Sempre più rovente il clima dentro e fuori dell’acciaieria. I sindacati dei metalmeccanici preparano una nuova marcia intorno allo stabilimento. Temono per la chiusura della fabbrica.

«Dobbiamo impedire alla multinazionale di compiere un delitto perfetto, eliminando in maniera definitiva un competitor importante come Taranto e far scoppiare sul territorio un vero e proprio disastro ambientale e sociale che diventerebbe irreversibile».

Ieri mattina, mentre il ministro delle Imprese Adolfo Urso parlava di siderurgia in videocollegamento con Mark Vassella, ad di BlueScope Steel, gigante siderurgico australiano, nel parcheggio dell’ex Ilva di Taranto sono state danneggiate le auto di alcuni dipendenti della ditta Pellegrini, incaricata dei servizi di ristorazione e pulizie nello stabilimento. I dipendenti erano entrati in fabbrica contro la volontà dei rappresentanti delle ditte dell’indotto che da giorni presidiano gli ingressi per protesta contro i mancati pagamenti. All’uscita hanno trovato gli pneumatici tagliati. Ora il personale della ditta è spaventato e c’è il rischio che non arrivino i pasti per gli operai nei reparti.
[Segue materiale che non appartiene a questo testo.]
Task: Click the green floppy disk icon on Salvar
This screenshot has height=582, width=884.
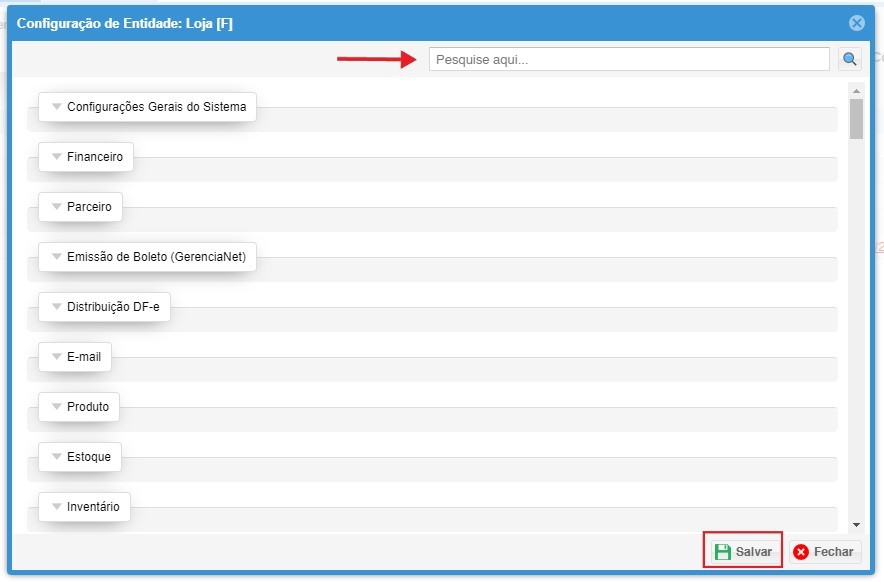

Acciaierie d’Italia, l’azienda misto pubblico-privata che gestisce gli impianti ex Ilva, fa sapere che si farà carico delle riparazioni alle auto danneggiate e ha chiesto alle forze dell’ordine protezione a tutela della sicurezza. I sindacati metalmeccanici (Fim, Fiom, Uilm e Usb), intanto, hanno organizzato per il 29 mattina un corteo attorno al perimetro dello stabilimento per sensibilizzare governo e parlamento, impegnati nella conversione del decreto per l’ex Ilva, affinché siano trovate le opportune garanzie a tutela dei lavoratori e dei crediti delle imprese, ma anche per garantire la salvaguardia ambientale, occupazionale e industriale.

«La vertenza ex Ilva è ad un punto di svolta decisivo nell’ambito dei confronti, conquistati dalle lotte dei lavoratori, in sede governativa» dicono i sindacalisti locali che però temono il rischio «molto concreto di chiusura dello stabilimento per una volontà ben precisa dell’amministratrice delegata, espressione di fatto di AcelorMittal».

Secondo fonti sindacali, nelle ultime ore è stato deciso di abbassare ulteriormente la carica dell’unico altoforno attualmente in marcia, peraltro già ridotta, e si sta avviando anche la fermata delle batterie 7- 8. Operazioni che secondo i sindacalisti «rappresentano di fatto la chiusura definitiva della fabbrica».

I sindacati puntano il dito contro il socio di maggioranza ArcelorMittal. «Nessun investimento per il rilancio della produzione e per la transizione ecologica. La multinazionale ha prodotto soltanto cassa integrazione ed un impoverimento del tessuto produttivo della provincia ionica portando al lastrico molte aziende dell’appalto con conseguenti procedure di licenziamento collettivo per i lavoratori». E se per il leader di Cgil Maurizio Landini lo Stato deve restare socio maggioritario nella compagine del siderurgico, per Pierpaolo Bombardieri di Uil il governo deve subito escludere i Mittal e cercare una cordata italiana prima che l’ex Ilva chiuda.

Sul destino degli oltre cinquemila lavoratori impiegati nell’indotto, il governatore Michele Emiliano (che ieri ha incontrato il ministro Urso) sollecita il governo a garantire cassa integrazione per gli operai e pagamenti dei crediti dell’indotto. Su questo tema il senatore del M5s Mario Turco ha depositato un’interrogazione al ministro dell’Economia Giorgetti chiedendo di destinare una parte dei 320 milioni del prestito ponte per la liquidità al pagamento dei debiti nei confronti dell’indotto.